If my body has a breakdown, am I left as only a footnote or erasure? A blank page?
I plan to never find out."
This book was an absolute pleasure to read. It's dark and funny and original. Silverman's voice, which is a force, is a master of metaphor. It's a memoir about survival, and that means so many things here.
How to survive death and other inconveniences By Sue William Silverman was an emotional rollercoaster filled with bravery, struggle, and recovery. It was a powerful memoir on Silverman’s young life and experiences that led her to be fearful of death. With a collection of essays that are recollections of events in her life that are so powerful and the writing being so honest and well written, it really grabbed at me and had me taking my time with each essay to full grasp and understand what had happened. Definitely add this one to your tbr.

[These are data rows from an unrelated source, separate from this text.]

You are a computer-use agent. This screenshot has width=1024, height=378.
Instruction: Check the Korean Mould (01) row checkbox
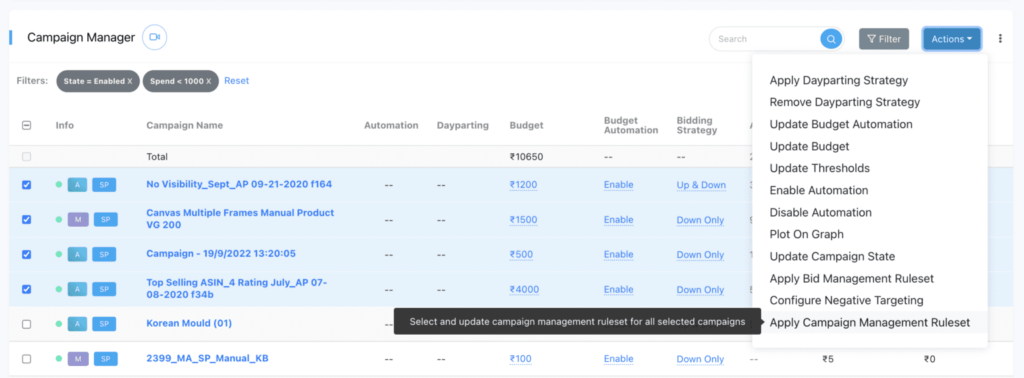(27, 324)
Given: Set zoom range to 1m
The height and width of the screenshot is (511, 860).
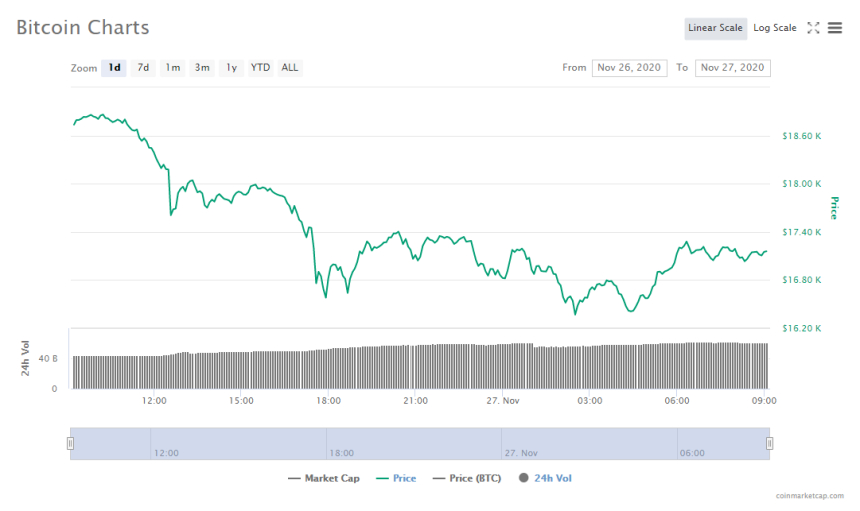Looking at the screenshot, I should [x=173, y=68].
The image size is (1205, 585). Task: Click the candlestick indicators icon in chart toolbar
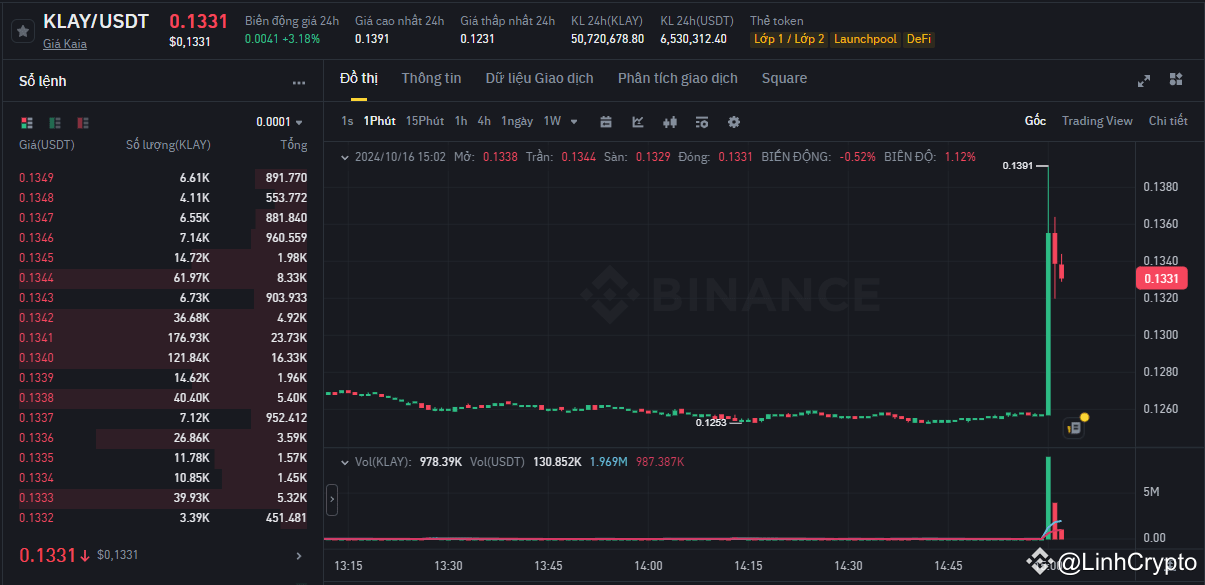[x=668, y=121]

Charlie Chaplin once wrote "we must laugh in the face of our helplessness against the forces of nature - or go insane”
Well, Sue William Silverman writes her own version of this sentiment in her new book, How to Survive Death & Other Inconveniences, where she writes "If you're going to do something significant, then floods and plagues are part of the package."

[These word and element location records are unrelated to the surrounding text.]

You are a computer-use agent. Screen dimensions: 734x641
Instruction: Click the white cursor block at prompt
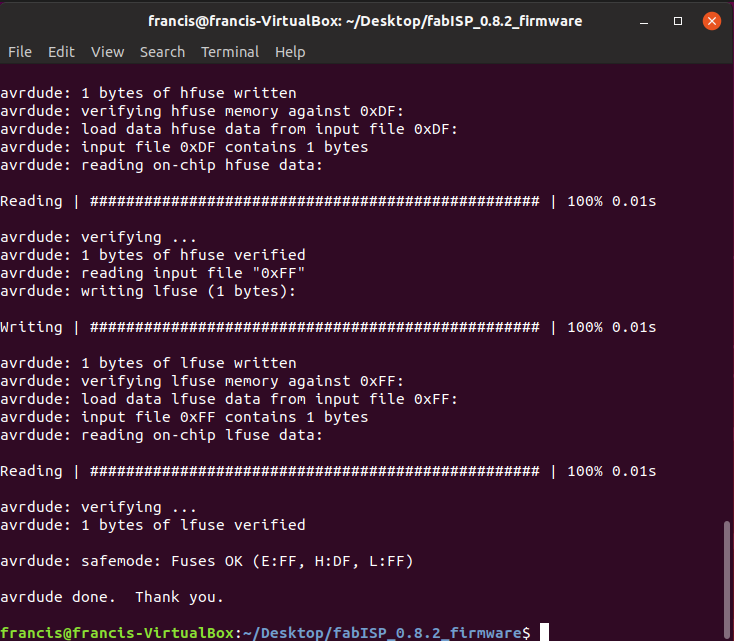tap(544, 633)
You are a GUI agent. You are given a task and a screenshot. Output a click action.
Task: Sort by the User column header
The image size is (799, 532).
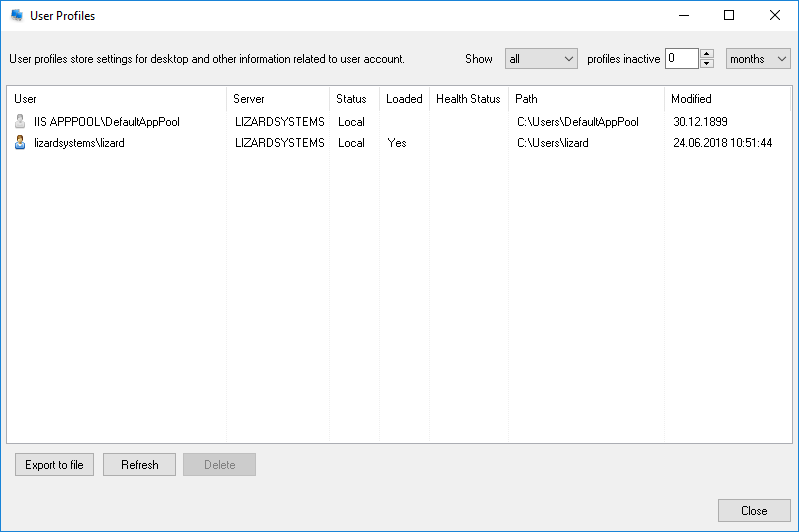[x=116, y=99]
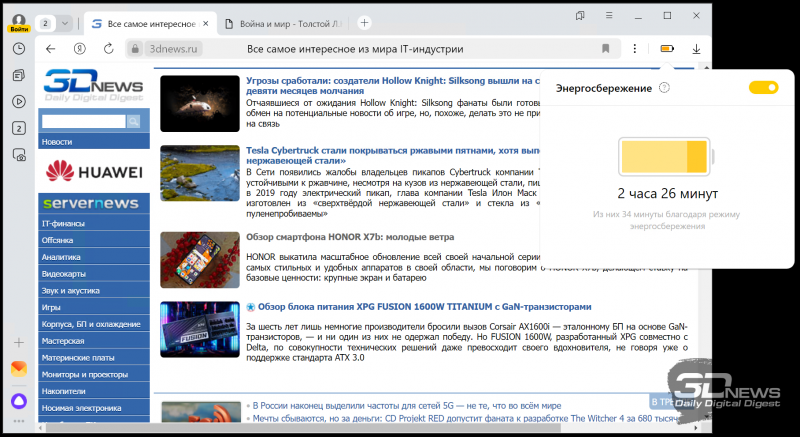Open the HONOR X7b review article link

pos(344,237)
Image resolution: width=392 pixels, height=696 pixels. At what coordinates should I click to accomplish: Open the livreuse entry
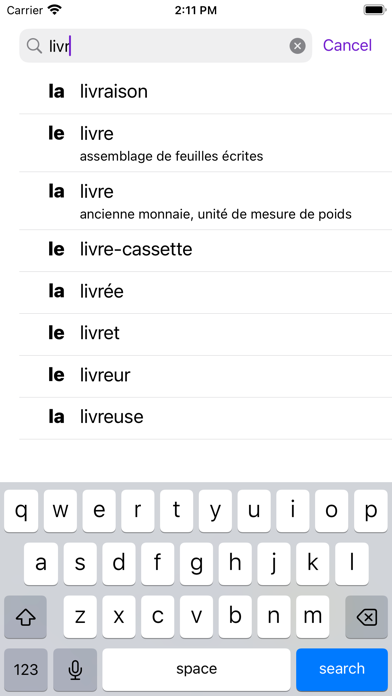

A funny, poignant, memoir that begins on Route 17 in NJ, this book will help you to keep our current state of affairs and our short time in this world in perspective. Brava!

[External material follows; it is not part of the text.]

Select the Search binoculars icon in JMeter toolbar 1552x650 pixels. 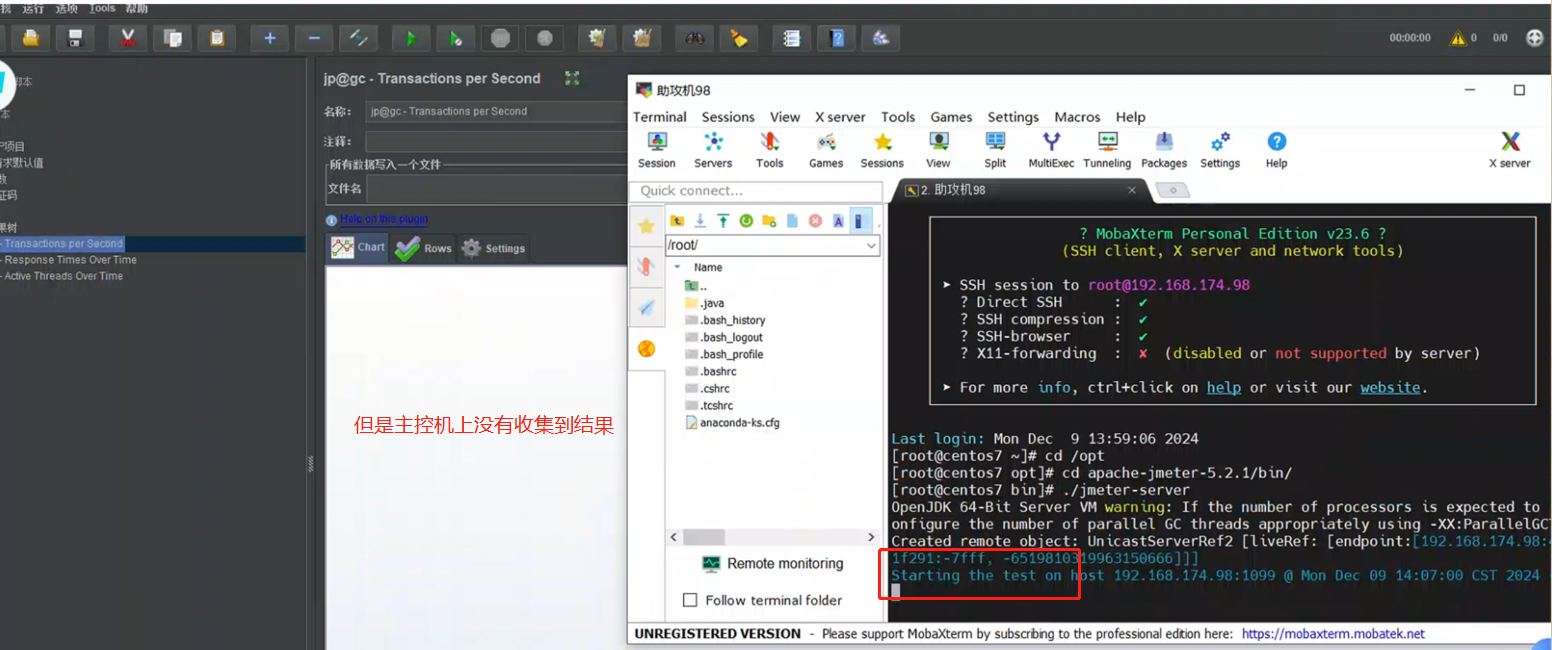pos(694,37)
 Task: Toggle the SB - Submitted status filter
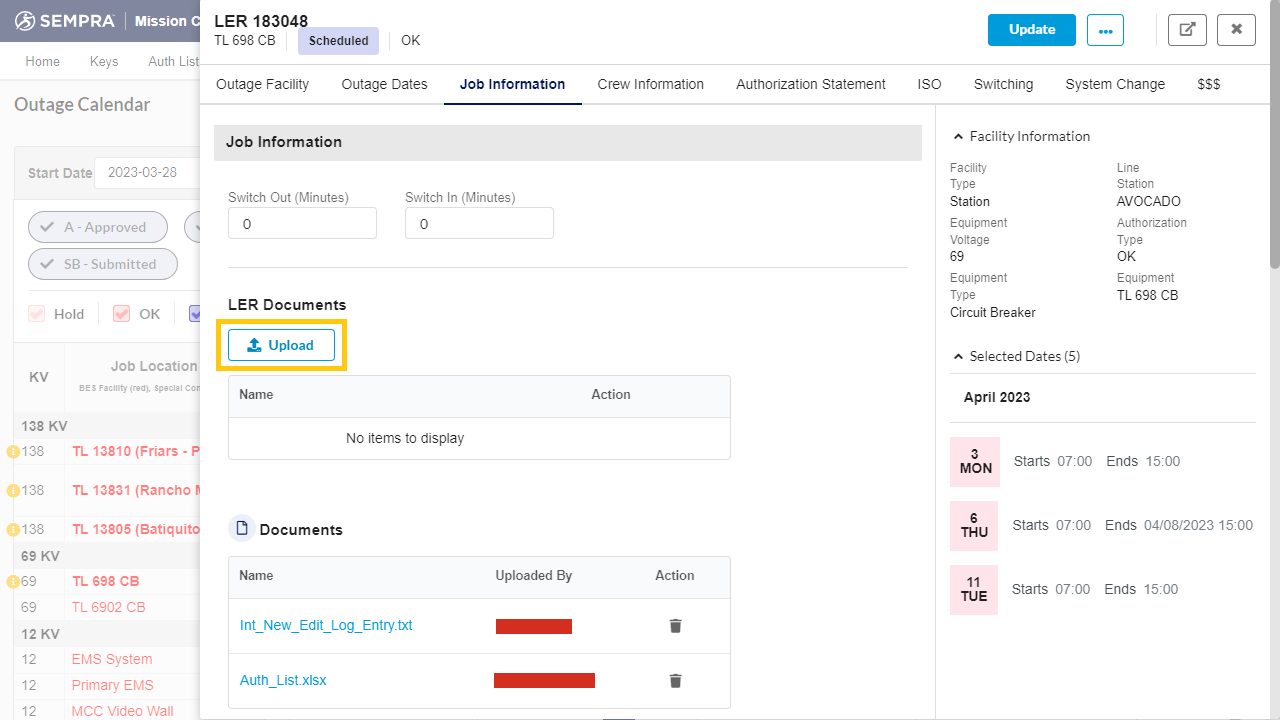tap(102, 264)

I connected with this book on so many levels. I am a huge hypochondriac and always think something is wrong with me and get frustrated when no one else believes me and or will listen to me. I feel alone, frustrated and unsupported. I connected with the author so much in this aspect. This book flowed to me like a book of short stories and the flow of relationships and the support or lack of support of things we can go through in life. Highly suggest.
I will be honest - the title of this book kind of threw me at first. I was expecting something morbid or depressing but this book was neither of those. This is a very poignant, honest and relatable memoir that examines the fear of death and the unknown from several different angles. This book was extremely well written, and I love the authors vulnerability in sharing her personal experiences so candidly.
Susan William Silverman loves words--what they mean, how they come about, and what they offer us. This love is evident in her latest memoir, How to Survive Death and Other Inconveniences, in which she explores her own fears and how they came about. Silverman's story is--like life--both humorous and heartbreaking. She brings the reader along as a friend on this exploration of her journey to investigate and avoid the end of life.
"I think it’s safe to say that Sue William Silverman thinks about death more than you or I, or most everyone except for maybe the town coroner. Astonishingly, in How to Survive Death and Other Inconveniences (March 2020, University of Nebraska Press), she’s also hatched a plan to survive death." Read the rest of my review at https://www.hippocampusmagazine.com/2...
I loved this collection of essays. Silverman tackles the idea of death in so many unique, creative and thought-provoking ways. I highly recommend anyone struggling with the idea of death or just curious about thinking about the topic pick this book up.